**Stored data:**
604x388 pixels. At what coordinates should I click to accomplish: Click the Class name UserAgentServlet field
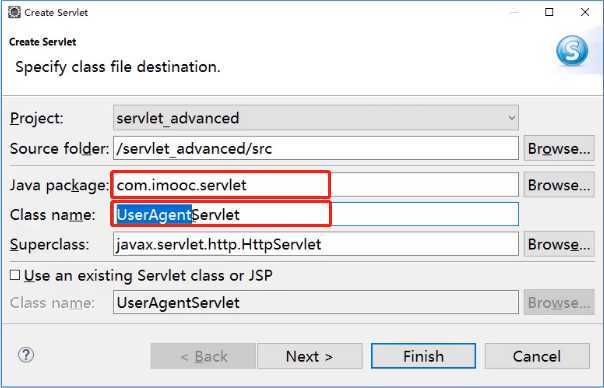316,214
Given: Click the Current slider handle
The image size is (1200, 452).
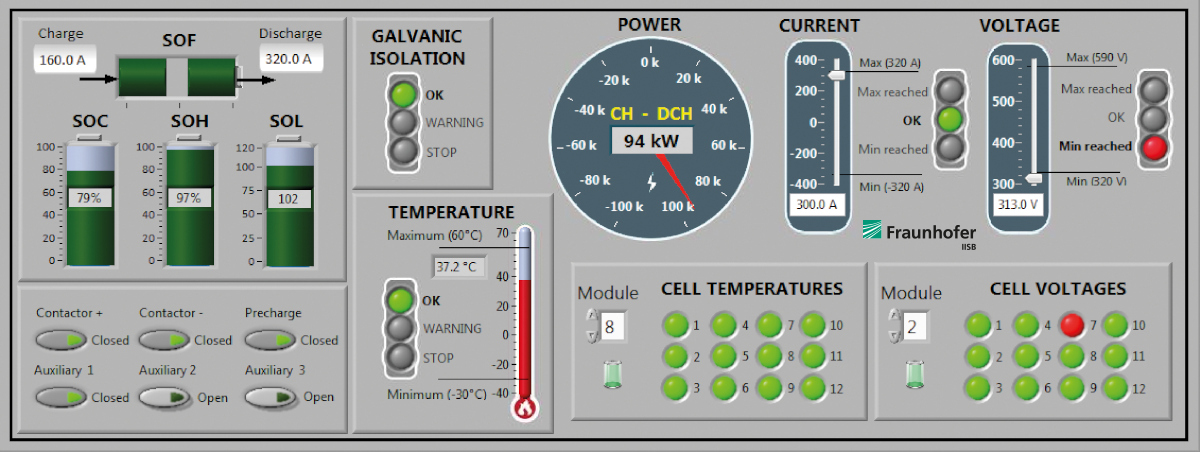Looking at the screenshot, I should (x=836, y=75).
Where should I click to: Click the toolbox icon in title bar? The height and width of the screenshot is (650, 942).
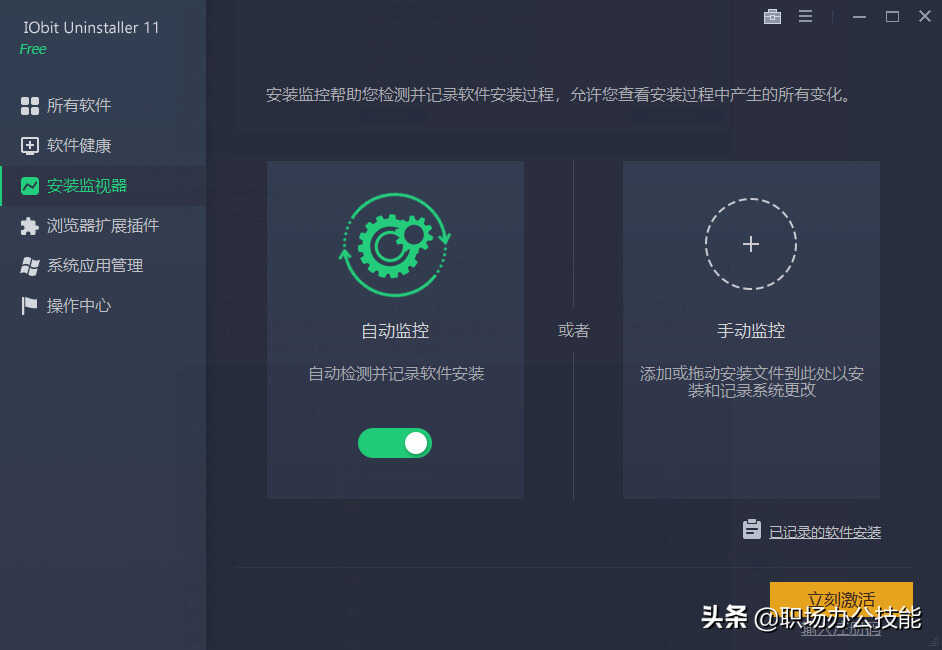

**EXERCISE INSTRUCTIONS:** I need the lines from the one containing "Given: Click the Current slider handle" through the end of the records retyped exactly, with the pictures left out.

**OUTPUT OF THE TASK:**
Given: Click the Current slider handle
The image size is (1200, 452).
Looking at the screenshot, I should (x=836, y=75).
Where should I click to: Click the toolbox icon in title bar? The height and width of the screenshot is (650, 942).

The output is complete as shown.